>> begin Data to process

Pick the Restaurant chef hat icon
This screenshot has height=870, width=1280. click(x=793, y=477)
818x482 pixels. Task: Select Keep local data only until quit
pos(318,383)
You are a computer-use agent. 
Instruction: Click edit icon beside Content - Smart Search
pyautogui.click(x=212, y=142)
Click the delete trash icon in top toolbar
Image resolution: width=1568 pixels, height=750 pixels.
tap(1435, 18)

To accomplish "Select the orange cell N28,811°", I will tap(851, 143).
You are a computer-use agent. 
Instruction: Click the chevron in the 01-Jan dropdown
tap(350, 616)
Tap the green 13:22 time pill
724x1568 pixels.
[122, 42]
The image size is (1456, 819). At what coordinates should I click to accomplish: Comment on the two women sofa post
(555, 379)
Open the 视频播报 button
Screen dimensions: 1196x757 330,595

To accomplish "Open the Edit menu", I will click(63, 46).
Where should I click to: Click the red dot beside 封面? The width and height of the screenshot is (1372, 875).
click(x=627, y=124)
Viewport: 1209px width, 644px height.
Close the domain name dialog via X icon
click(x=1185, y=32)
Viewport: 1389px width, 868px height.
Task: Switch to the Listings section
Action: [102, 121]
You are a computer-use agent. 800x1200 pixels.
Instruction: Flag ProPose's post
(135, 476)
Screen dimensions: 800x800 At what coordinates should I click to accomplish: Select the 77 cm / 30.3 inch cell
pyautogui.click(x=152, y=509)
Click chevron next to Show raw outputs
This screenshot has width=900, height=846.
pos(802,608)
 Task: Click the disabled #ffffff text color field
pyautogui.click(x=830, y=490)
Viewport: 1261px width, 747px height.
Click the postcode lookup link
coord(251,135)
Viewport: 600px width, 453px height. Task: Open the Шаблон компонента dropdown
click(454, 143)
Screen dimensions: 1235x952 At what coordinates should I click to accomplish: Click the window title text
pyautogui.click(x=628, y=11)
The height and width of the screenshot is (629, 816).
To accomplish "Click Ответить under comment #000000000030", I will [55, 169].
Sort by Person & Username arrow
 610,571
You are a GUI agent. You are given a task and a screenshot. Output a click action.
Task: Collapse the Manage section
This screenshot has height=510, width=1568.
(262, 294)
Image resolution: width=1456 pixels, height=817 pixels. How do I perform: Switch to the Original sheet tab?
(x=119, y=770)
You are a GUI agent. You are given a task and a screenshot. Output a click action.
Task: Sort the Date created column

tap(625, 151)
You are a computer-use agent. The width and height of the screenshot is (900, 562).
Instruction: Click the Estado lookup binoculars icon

>> end Data to process

> _Task prompt_: Copy out all of the material above, word for word and line by line.

> _Final result_:
Pick the Restaurant chef hat icon
This screenshot has height=870, width=1280. click(x=793, y=477)
818x482 pixels. Task: Select Keep local data only until quit
pos(318,383)
You are a computer-use agent. 
Instruction: Click edit icon beside Content - Smart Search
pyautogui.click(x=212, y=142)
Click the delete trash icon in top toolbar
Image resolution: width=1568 pixels, height=750 pixels.
tap(1435, 18)

To accomplish "Select the orange cell N28,811°", I will tap(851, 143).
You are a computer-use agent. 
Instruction: Click the chevron in the 01-Jan dropdown
tap(350, 616)
Tap the green 13:22 time pill
724x1568 pixels.
[122, 42]
The image size is (1456, 819). At what coordinates should I click to accomplish: Comment on the two women sofa post
(555, 379)
Open the 视频播报 button
Screen dimensions: 1196x757 330,595

To accomplish "Open the Edit menu", I will click(63, 46).
Where should I click to: Click the red dot beside 封面? The width and height of the screenshot is (1372, 875).
click(x=627, y=124)
Viewport: 1209px width, 644px height.
Close the domain name dialog via X icon
click(x=1185, y=32)
Viewport: 1389px width, 868px height.
Task: Switch to the Listings section
Action: [102, 121]
You are a computer-use agent. 800x1200 pixels.
Instruction: Flag ProPose's post
(135, 476)
Screen dimensions: 800x800 At what coordinates should I click to accomplish: Select the 77 cm / 30.3 inch cell
pyautogui.click(x=152, y=509)
Click chevron next to Show raw outputs
This screenshot has width=900, height=846.
pos(802,608)
 Task: Click the disabled #ffffff text color field
pyautogui.click(x=830, y=490)
Viewport: 1261px width, 747px height.
Click the postcode lookup link
coord(251,135)
Viewport: 600px width, 453px height. Task: Open the Шаблон компонента dropdown
click(454, 143)
Screen dimensions: 1235x952 At what coordinates should I click to accomplish: Click the window title text
pyautogui.click(x=628, y=11)
The height and width of the screenshot is (629, 816).
To accomplish "Click Ответить under comment #000000000030", I will [55, 169].
Sort by Person & Username arrow
 610,571
You are a GUI agent. You are given a task and a screenshot. Output a click action.
Task: Collapse the Manage section
This screenshot has height=510, width=1568.
(262, 294)
Image resolution: width=1456 pixels, height=817 pixels. How do I perform: Switch to the Original sheet tab?
(x=119, y=770)
You are a GUI agent. You are given a task and a screenshot. Output a click action.
Task: Sort the Date created column

tap(625, 151)
You are a computer-use agent. The width and height of the screenshot is (900, 562).
Instruction: Click the Estado lookup binoculars icon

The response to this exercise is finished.